Çok böyle psikolojik olarak incelenmesi gereken bir birliktelik kuruldu. Çözüm ortaklığı üzerinden yan yana geliş değil, pazara kadar değil mezara kadar gibi cümlelerin havada uçuştuğu bir yan yana geliş oldu. Vatandaşın derdi üzerinden politikayı şu anda sadece biz yapıyoruz. Sizin derdiniz nedir, bunun çözümünü kamuoyu ile biz paylaşıyoruz. Yavaş yavaş bu makul siyasete vatandaşın gözü kayıyor.

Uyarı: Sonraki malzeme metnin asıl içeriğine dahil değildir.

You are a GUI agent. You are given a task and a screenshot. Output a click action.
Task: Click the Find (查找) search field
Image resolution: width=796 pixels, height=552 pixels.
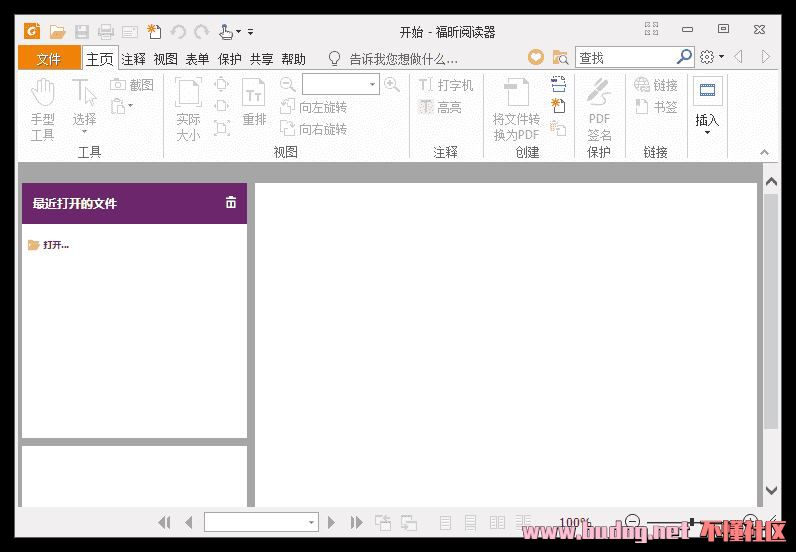click(625, 58)
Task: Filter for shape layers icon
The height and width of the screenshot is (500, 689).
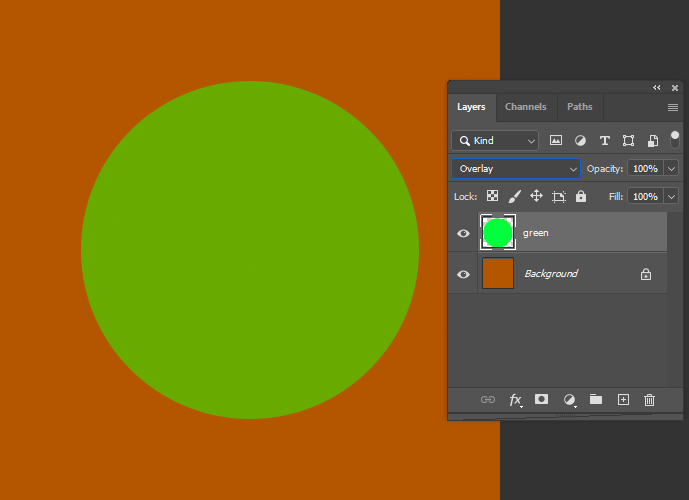Action: pos(628,141)
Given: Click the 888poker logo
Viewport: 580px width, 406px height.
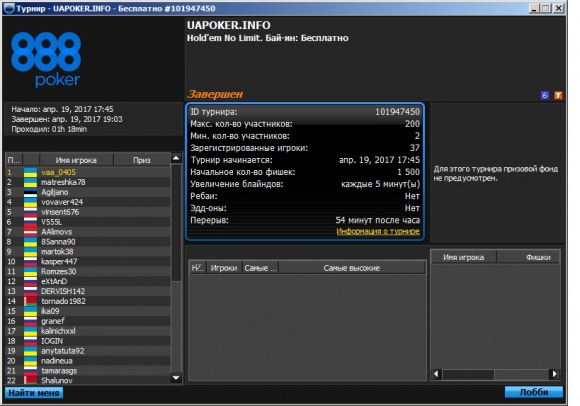Looking at the screenshot, I should (x=46, y=59).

"FETÖ'NÜN YERİNİ METÖ'LER ALACAK"
Vatandaş, makul siyasete döndükçe birbiri ile kavga etmeyi ön gören sistem devre dışı kalacak. FETÖ’nün yerini METÖ’ler alacak. Eğer siz şeffaflıktan kaçarsanız, partili Cumhurbaşkanlığı seçimi için elinizden ne geliyorsa yapmışsanız, Türkiye’de ekonominin uçacağını söylemişseniz ve bunu elde etmek için partili Cumhurbaşkanlığı için her yola başvurmuşsanız, günün sonunda böyle bir sonuç ile karşılaşırsınız. Saray, her yerde paralel evren oluşturur.

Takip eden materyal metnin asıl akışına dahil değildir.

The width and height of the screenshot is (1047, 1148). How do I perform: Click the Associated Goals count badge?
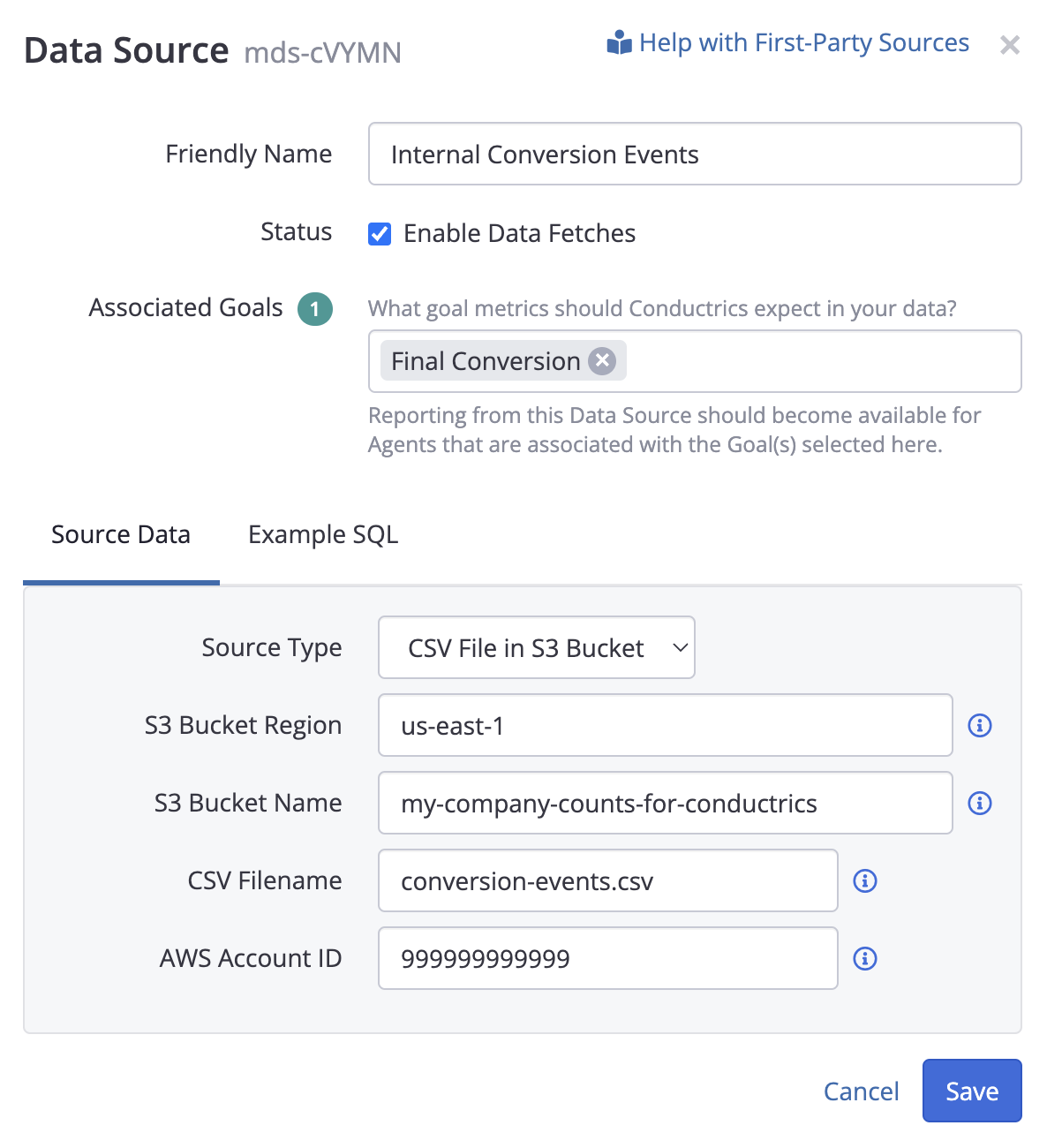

Afrika’nın sağ diktatörlükleri ortadan kaldırmak için Marksist insanlar hareket geçiyorlar ve daha sonra Saraylarda oturmaya başlıyorlar. Marksisizm sadece sözde kalıyor. Ama sağ dikdatörlerin hepsinin hayat tarzını benimsiyorlar. Saray ayrı bir hayat tarzı yaratır. Oligarşik bir yapı yaratır.

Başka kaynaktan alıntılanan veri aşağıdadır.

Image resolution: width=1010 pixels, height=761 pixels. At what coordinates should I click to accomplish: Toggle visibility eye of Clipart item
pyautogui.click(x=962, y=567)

Ak Parti Genel Başkan Yardımcısı’na atanmış bir şahıs hakaret edebiliyor. Atanmış insanlar, milletvekillerine hakaret ettiler. Sayın Fuat Oktay’ı ben feraset sahibi bir insan diye bilirdim, inanılmaz çirkin konuşmalar yaptı.
"ERDOĞAN GERÇEKLİK DUYGUSUNU KAYBETTİ"
Her çıkan bakan, milletvekillerine ağzı alınmayacak şeyler söyledi. Partili Cumhurbaşkanlığı seçimi ile atanmışların, seçilmişlere hakaretlerini gördük. Bugün Pelikandır yarın melikanlar çıkar. Çünkü Saray yöneticiyi körleştirir.
Sayın Erdoğan benim gözümde bütün gerçeklik duygusunu kaybetmiştir. Konfeksiyon mağazasındaki kız çocukları ile konuştuk. Onların arasında bir kavga yoktu ama dördünün de esas meselesi akşam evlerine ekmek götürebilmektir. Sağ salim çocuklarına kavuşmayı hedeflerler.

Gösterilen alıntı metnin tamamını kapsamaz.